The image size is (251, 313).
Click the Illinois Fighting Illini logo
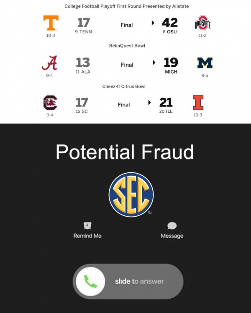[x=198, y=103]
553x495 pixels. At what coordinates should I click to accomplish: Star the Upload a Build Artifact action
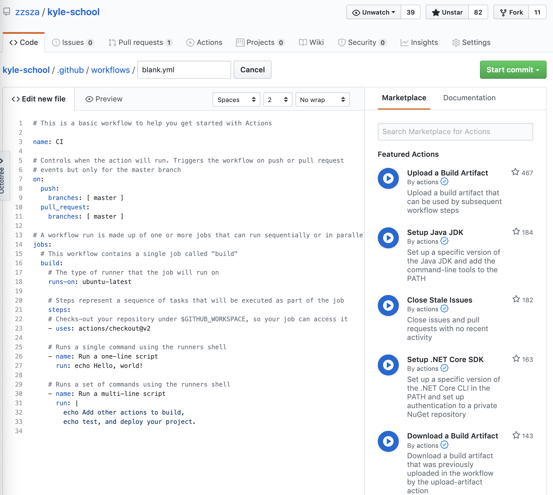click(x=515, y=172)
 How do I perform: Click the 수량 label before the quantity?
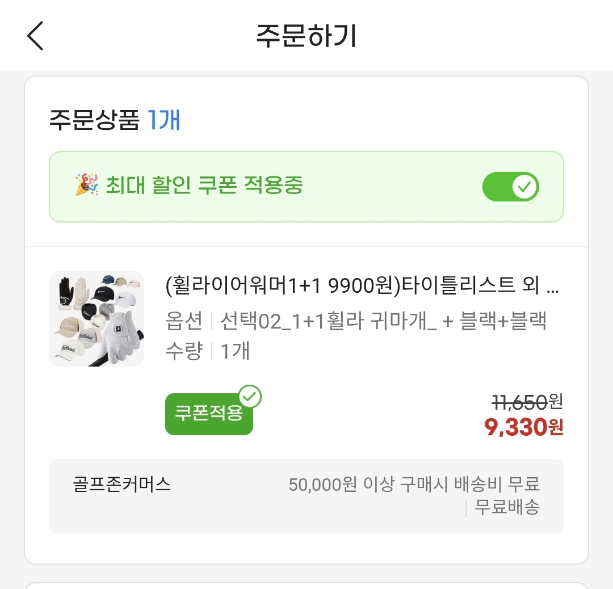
* * *
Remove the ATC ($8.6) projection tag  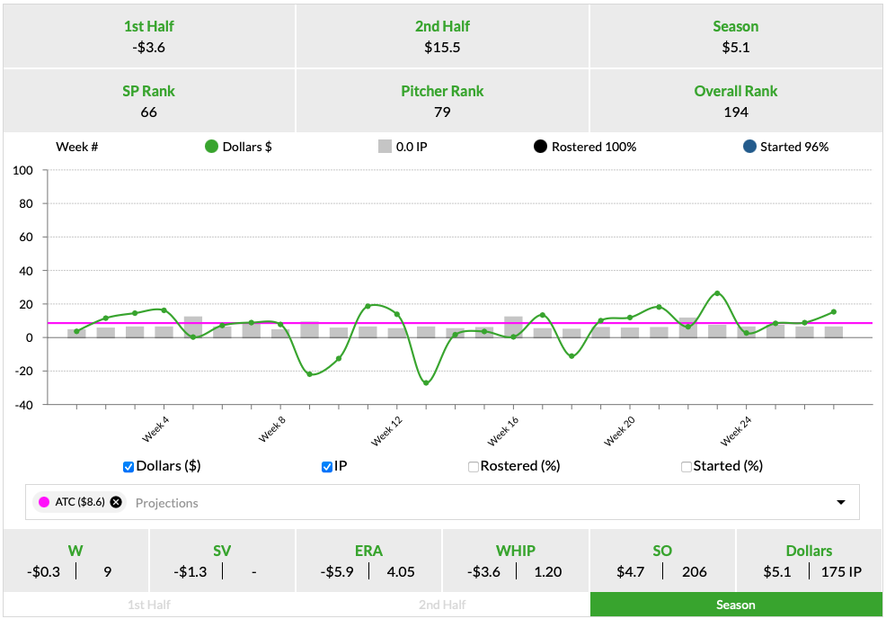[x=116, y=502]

Instructions for the task | From the listing above, repeat only the lines between the line containing "The image size is (251, 313)." and the line containing "How do I perform: Click", those two included. Pictures are not part of the copy.

Exercise result |
The image size is (251, 313).
Click the Illinois Fighting Illini logo
[x=198, y=103]
553x495 pixels. At what coordinates should I click to accomplish: Star the Upload a Build Artifact action
click(x=515, y=172)
 How do I perform: Click the 수량 label before the quantity?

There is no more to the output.